╭─ Records for the task
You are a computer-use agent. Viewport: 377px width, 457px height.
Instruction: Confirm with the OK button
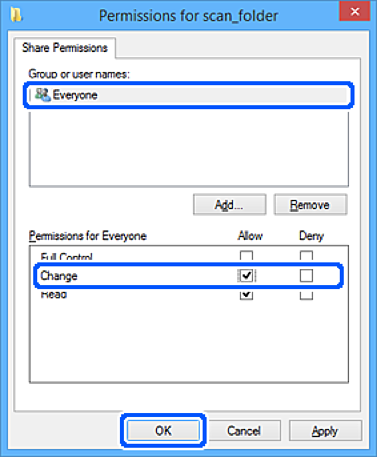163,431
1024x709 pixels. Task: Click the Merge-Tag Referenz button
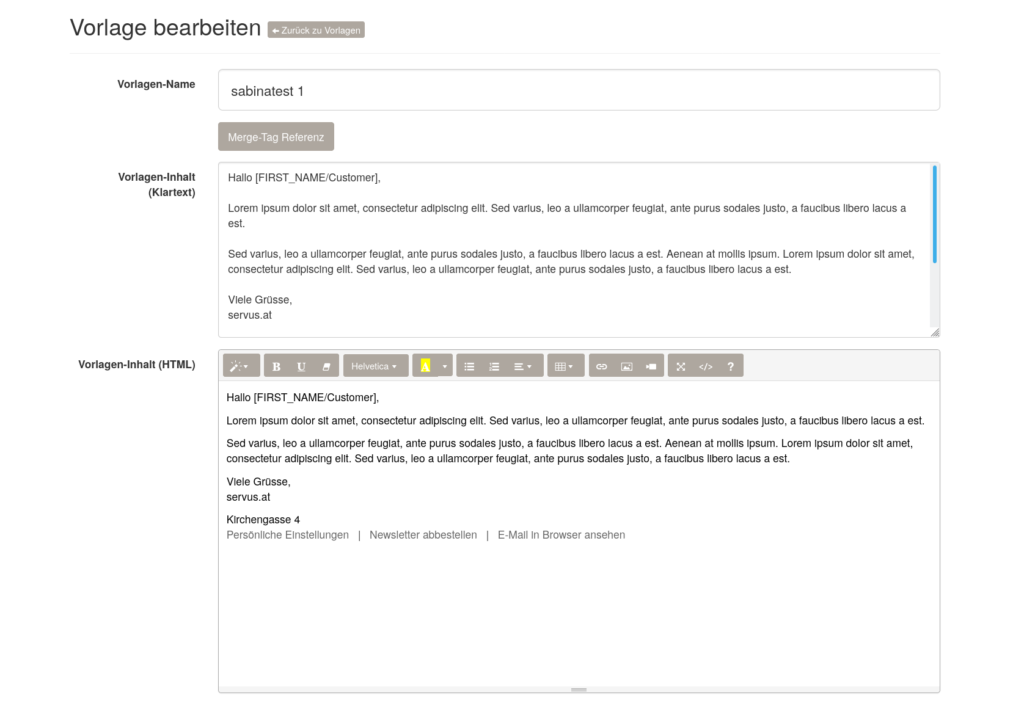(276, 137)
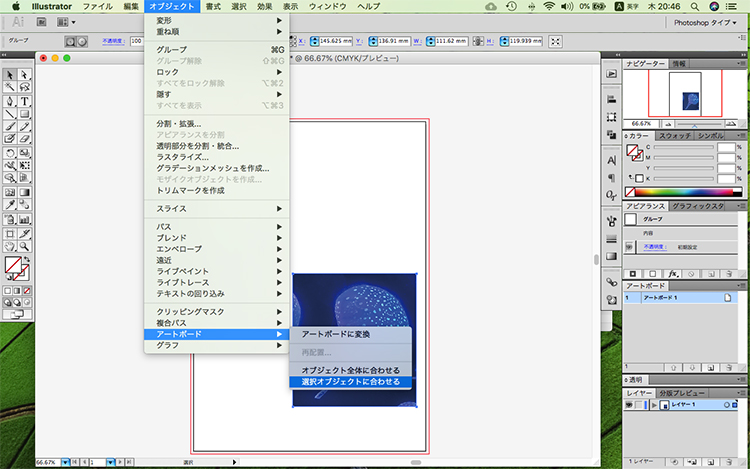Viewport: 750px width, 469px height.
Task: Expand レイヤー 1 disclosure triangle
Action: (x=654, y=405)
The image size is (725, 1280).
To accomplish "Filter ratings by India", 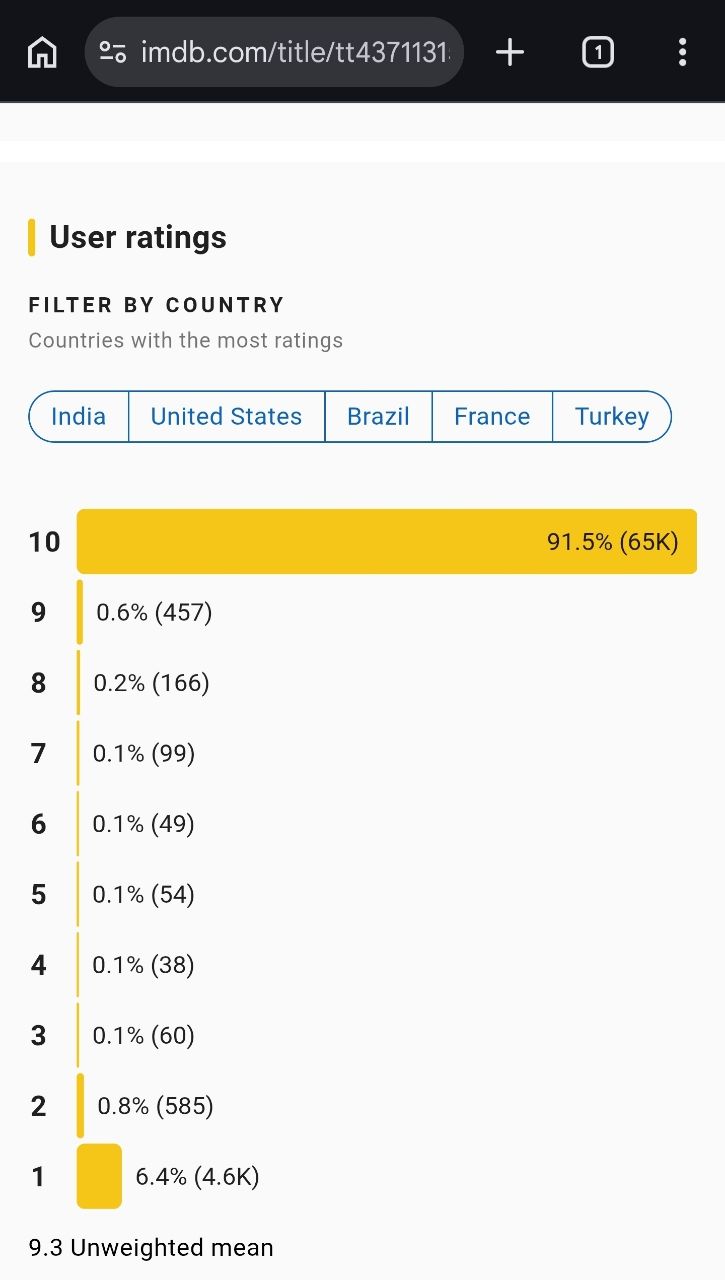I will tap(79, 416).
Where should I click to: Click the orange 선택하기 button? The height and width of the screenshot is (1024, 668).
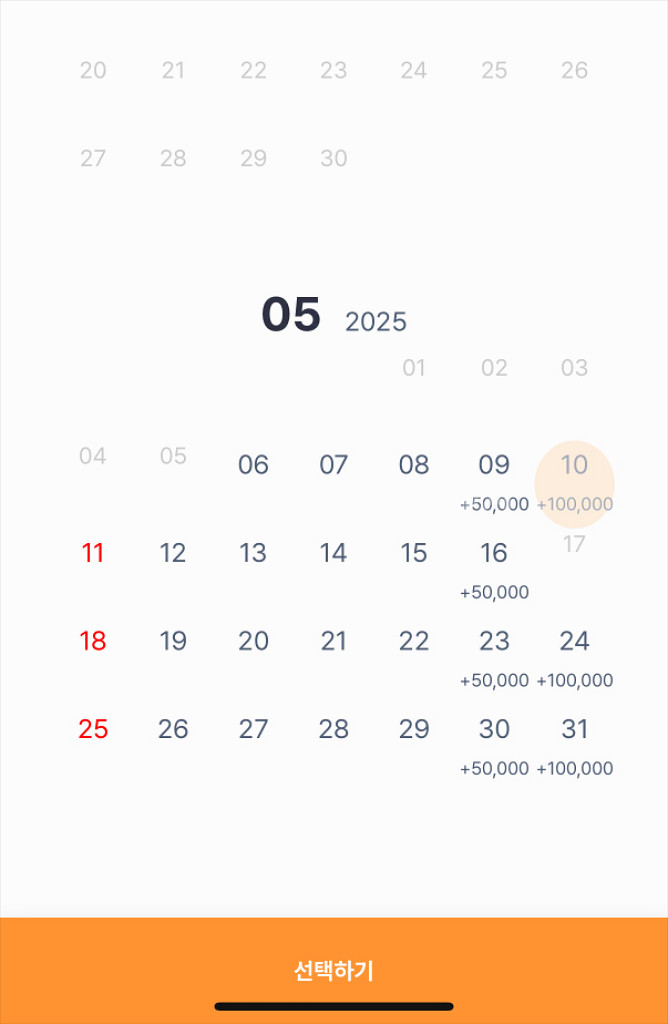pos(334,970)
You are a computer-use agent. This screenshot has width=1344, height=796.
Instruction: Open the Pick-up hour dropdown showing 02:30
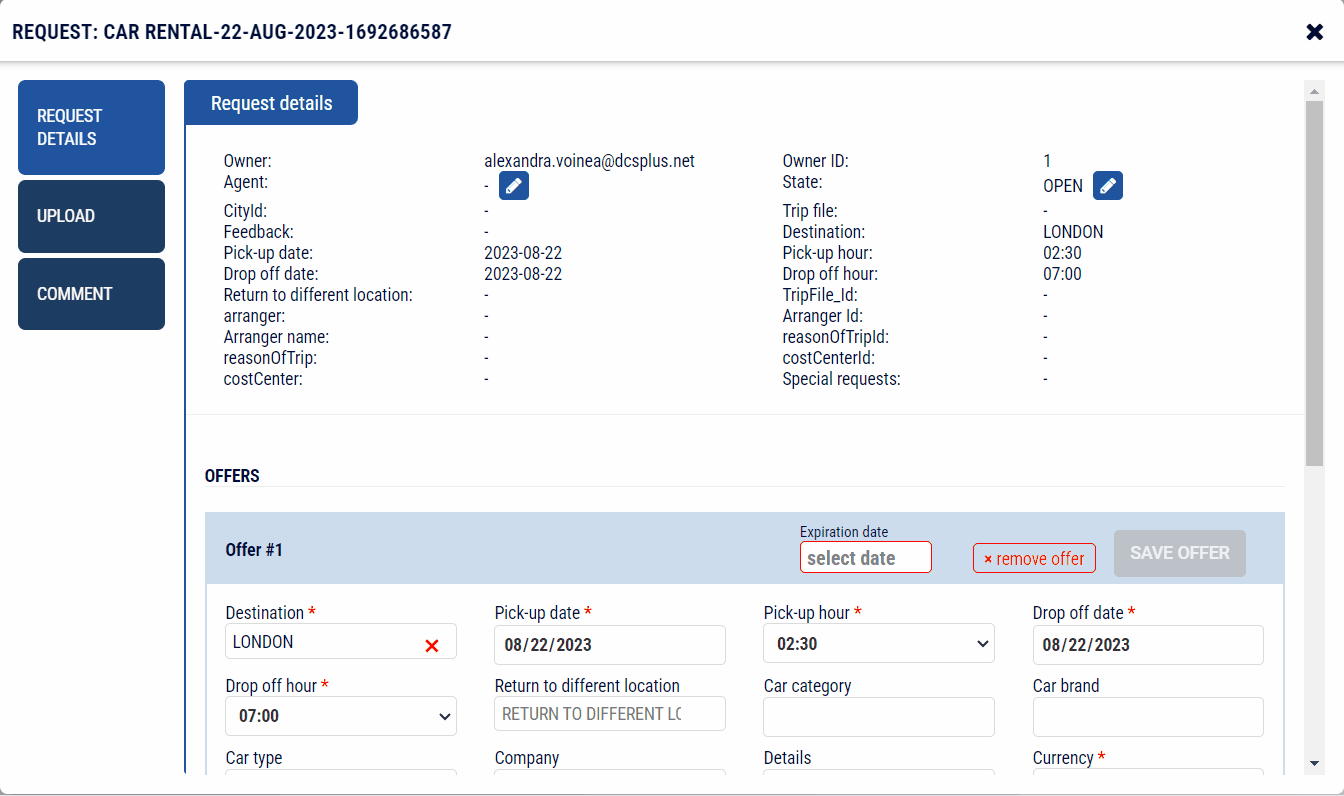(878, 643)
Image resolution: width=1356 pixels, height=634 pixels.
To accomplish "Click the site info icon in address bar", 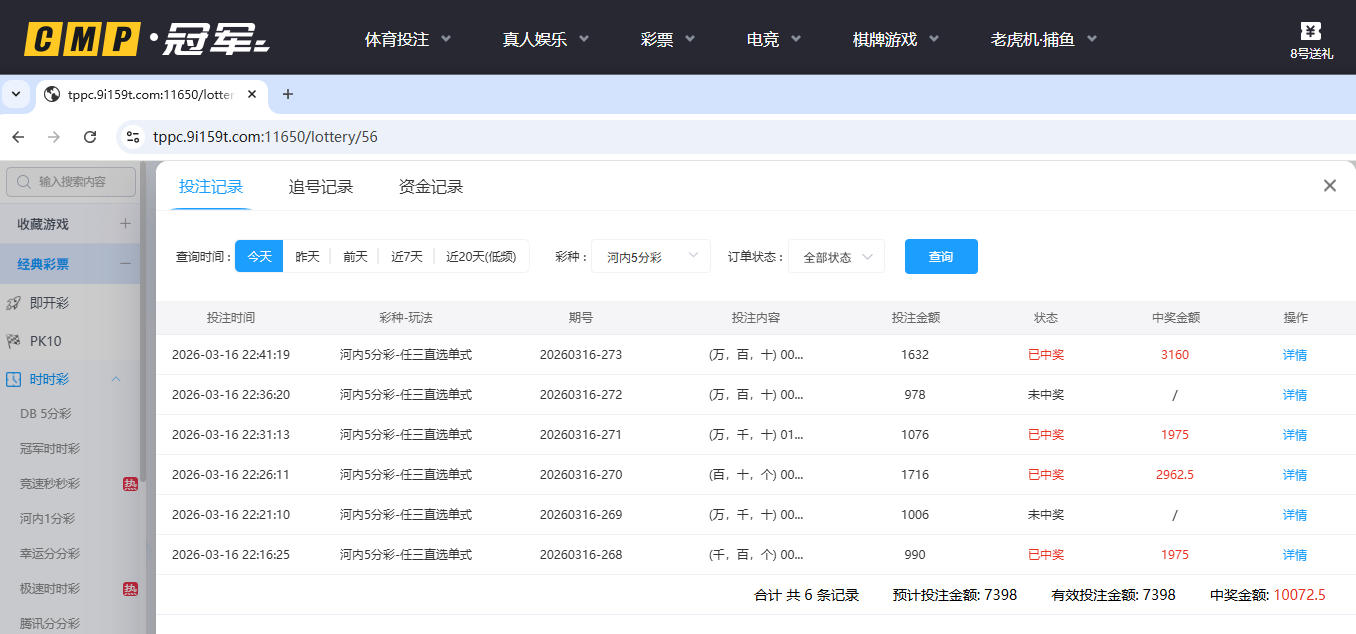I will [x=133, y=137].
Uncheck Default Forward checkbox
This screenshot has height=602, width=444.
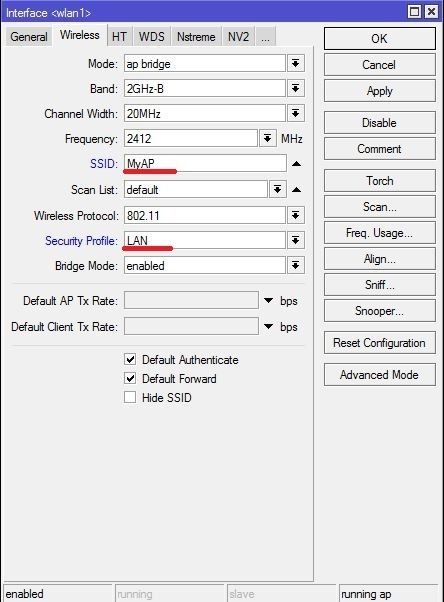pyautogui.click(x=130, y=379)
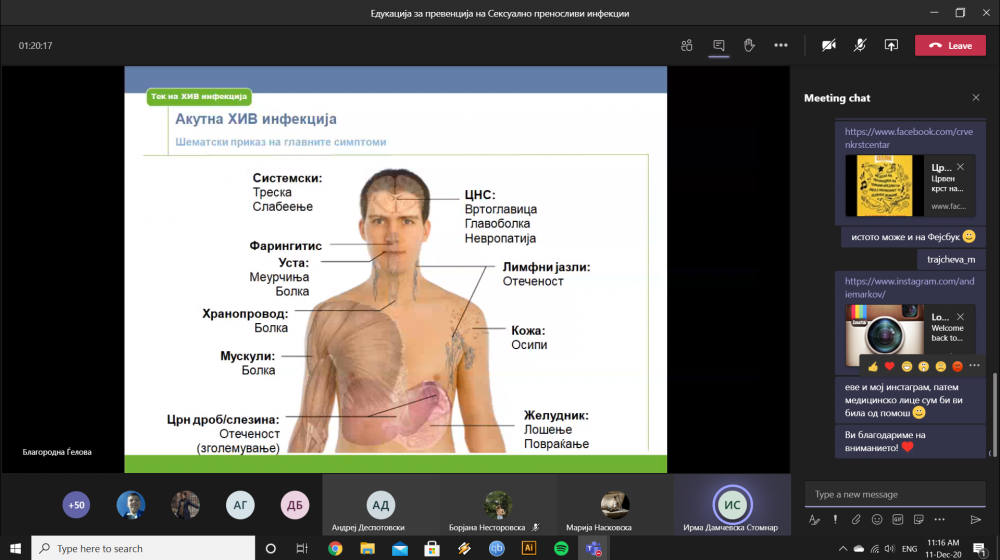Viewport: 1000px width, 560px height.
Task: React with thumbs up to message
Action: click(872, 366)
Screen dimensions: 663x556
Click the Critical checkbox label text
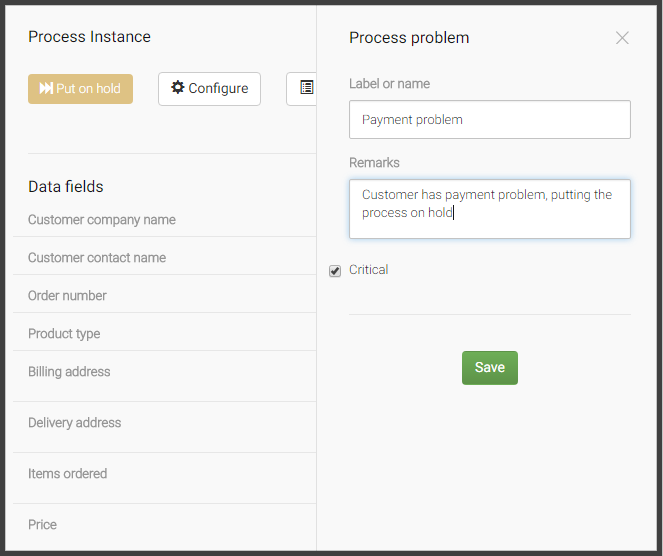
╰─
What you will do: In the records above, find the line that contains "Screen dimensions: 663x556", then write it out along with every line after it, exactly, through the last one. Leave the pictures out.

Answer box:
Screen dimensions: 663x556
Click the Critical checkbox label text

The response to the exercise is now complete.